Texas guard Lashann Higgs took a desperation shot from the top of the key in the final moments that missed its mark.

Atkins said she had an “empty feeling” after coming up short, and added that she was partly to blame for the loss.

“A part of it is me being the energy player they need me to be,” Atkins said. “I wasn’t that for the complete time I was on the court today. I played in spurts, honestly. I’ll get back to the gym and work on it.”

While Texas looks at the game from disappointed eyes, TCU basked in the glow of a signature win for a program that has struggled for decades. Texas entered the game with a 40-2 record over the Horned Frogs, including a 19-2 mark in Fort Worth.

“Winning is fun, right?” TCU coach Raegan Pebley said.

“And it doesn’t matter who you’re playing,” she continued. “I think this conference has so much parity, us being able to get this win today and coming so close in a few other games, and then obviously Oklahoma State doing what they’re doing, West Virginia doing what they’re doing, Texas doing what they’re doing, Baylor. There’s just so much parity.”

The biggest smile of the night belonged to Ray, who said she wasn’t nervous while taking the go-ahead free throws.

“We’ve been in the spot (of losing close games) so many times, we just don’t want that feeling anymore,” Ray said. “Now we know what it takes, just hard work, and whenever we look over, and four other people on the court, and then everybody on the bench is working hard for us too, it just fires us up to work hard for every other person on the team.”

TCU took advantage of a disastrous second quarter for the Longhorns. After leading 22-14 after one quarter, the cold-shooting, mistake-prone Horns were outscored 26-9 in the second. TCU led 40-31 at the half.

To UT’s credit, the Longhorns rallied behind Atkins, Higgs (18 points) and Brooke McCarty (career-high 11 assists). When Texas took a 71-67 lead on a Higgs layup with 2:32 to play, it appeared the Horns might escape with a victory. TCU, though, outscored Texas 12-6 down the stretch.

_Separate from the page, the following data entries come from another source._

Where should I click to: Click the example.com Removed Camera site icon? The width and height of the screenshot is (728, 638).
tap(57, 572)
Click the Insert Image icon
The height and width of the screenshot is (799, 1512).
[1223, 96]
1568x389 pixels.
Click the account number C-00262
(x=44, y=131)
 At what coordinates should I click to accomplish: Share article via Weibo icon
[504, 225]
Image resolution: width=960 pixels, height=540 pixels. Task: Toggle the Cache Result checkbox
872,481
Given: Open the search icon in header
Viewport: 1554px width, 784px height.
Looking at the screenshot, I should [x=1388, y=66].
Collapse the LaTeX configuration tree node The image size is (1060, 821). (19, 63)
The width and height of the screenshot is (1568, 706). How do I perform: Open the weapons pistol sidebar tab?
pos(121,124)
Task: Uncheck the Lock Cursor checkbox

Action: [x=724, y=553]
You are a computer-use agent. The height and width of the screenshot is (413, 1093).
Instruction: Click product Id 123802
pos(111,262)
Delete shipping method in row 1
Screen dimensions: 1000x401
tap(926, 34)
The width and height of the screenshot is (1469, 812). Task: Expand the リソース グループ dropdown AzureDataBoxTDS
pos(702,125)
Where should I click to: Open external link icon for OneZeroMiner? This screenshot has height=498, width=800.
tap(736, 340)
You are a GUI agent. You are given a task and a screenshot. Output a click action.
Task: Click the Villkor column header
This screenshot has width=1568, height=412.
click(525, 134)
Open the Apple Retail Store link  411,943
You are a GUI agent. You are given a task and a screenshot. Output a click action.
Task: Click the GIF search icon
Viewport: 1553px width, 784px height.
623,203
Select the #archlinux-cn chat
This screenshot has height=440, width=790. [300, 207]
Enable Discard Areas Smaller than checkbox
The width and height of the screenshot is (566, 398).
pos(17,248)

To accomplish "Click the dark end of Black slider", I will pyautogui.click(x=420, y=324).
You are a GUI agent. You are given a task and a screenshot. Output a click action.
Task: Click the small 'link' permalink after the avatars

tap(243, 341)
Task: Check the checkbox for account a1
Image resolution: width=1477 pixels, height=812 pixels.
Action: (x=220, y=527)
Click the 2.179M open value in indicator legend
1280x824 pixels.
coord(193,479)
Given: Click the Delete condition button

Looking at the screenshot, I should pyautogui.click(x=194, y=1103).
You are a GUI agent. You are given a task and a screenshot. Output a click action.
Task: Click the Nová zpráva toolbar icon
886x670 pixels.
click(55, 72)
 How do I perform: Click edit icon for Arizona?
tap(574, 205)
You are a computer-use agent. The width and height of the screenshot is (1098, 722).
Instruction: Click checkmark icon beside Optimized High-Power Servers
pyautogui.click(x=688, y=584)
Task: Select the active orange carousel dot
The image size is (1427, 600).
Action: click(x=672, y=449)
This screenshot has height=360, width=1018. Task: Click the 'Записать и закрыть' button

Higgs, the Big 12 player of the week, was asked if she was shocked by the outcome.

“I’m not shocked at all, actually,” Higgs said. “We didn’t come to play. We didn’t play defense like we know  how to play.”

Texas also received a good effort from senior Audrey-Ann Caron-Goudreau, who had 11 points, six rebounds and four blocked shots. Nevertheless, TCU feasted on easy buckets in the paint, a problem for Texas that lingered for most of the 40 minutes.

“As much as our team knows I’m interested in defense and that I take pride in defense, I just don’t think we’re committed to it,” Aston said. “I don’t think we’ve been committed to it all year long.”